Plagiarism and Use of AI tools

Editorial Board of NJRCS adopts Turnitin Software (with AI features) to ensure that all articles submitted to the journal are free of plagiarism.  A work will be rejected immediately if the plagiarism checker returns an unsatisfactory result. 

 Only manuscripts with a similarity value of 15% or lower will be subject to the peer review process.   If, by any chance, a published work turns out to be plagiarised, the Editorial Board will take adequate measures to ensure that the work is withdrawn.  

Use of Artificial Intelligence (AI) tools

Plagiarism is typically defined as presenting someone else's work or ideas as one's own. While a generative AI tool might not qualify as a "someone," using text generated from an AI tool without citing is still considered plagiarism, according to Georgetown University Policies, because the work is still not the researcher's own.

Therefore, generative AI tools like ChatGPT and others should not be identified as authors because they do not meet authors' requirements. More so, any usage of artificial intelligence (AI) technologies in writing and research must adhere to our plagiarism policy, best practices for citation and acknowledgements, and be clearly disclosed and explained to readers to maintain transparency.

Specifically, if an AI tool is used to:

  • create images in the manuscript
  • to generate text in the manuscript,
  • legitimate references and citations
  • analyse or extract insights from data or other materials

It must be fully stated, described, and explicitly disclosed in the appropriate sections, such as the caption and acknowledgement section.

We strongly discourage authors from presenting words, ideas, data and other materials generated using AI tools as their own without proper acknowledgement.

○ ○ ○ ○

◆ **What to work on**:
According to the plagiarism policy page, what is the highest similarity value a manuscript can have and still go to peer review?

Collected data entries:
○ ○ ○ ○

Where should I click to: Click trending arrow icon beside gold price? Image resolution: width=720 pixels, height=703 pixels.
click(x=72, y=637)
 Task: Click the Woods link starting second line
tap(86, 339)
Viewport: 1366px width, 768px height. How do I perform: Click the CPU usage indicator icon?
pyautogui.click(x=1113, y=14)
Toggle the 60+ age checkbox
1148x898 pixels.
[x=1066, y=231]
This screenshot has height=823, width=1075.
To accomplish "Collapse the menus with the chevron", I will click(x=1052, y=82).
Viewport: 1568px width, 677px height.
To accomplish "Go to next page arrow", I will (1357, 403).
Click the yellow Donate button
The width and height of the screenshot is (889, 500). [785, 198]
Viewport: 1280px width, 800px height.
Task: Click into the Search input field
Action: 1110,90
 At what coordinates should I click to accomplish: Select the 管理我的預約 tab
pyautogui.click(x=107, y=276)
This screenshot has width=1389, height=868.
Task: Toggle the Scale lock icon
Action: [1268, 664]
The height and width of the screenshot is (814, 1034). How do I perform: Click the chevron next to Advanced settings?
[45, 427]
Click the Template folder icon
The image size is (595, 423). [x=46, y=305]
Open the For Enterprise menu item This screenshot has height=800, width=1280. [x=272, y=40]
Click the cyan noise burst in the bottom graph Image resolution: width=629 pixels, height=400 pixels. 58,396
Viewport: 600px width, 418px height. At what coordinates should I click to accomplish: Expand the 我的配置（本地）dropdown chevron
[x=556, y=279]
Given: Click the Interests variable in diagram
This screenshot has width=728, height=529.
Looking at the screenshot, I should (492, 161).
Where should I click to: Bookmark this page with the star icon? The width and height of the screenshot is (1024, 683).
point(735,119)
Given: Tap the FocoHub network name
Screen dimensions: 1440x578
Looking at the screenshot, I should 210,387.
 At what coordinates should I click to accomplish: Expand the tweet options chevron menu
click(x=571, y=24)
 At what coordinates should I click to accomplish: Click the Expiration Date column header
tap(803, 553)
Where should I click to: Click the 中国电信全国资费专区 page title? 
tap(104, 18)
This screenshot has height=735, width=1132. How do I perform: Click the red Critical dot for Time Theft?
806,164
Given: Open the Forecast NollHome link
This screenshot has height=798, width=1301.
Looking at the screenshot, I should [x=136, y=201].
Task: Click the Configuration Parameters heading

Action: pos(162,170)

○ ○ ○ ○

◆ **Final answer**:
15%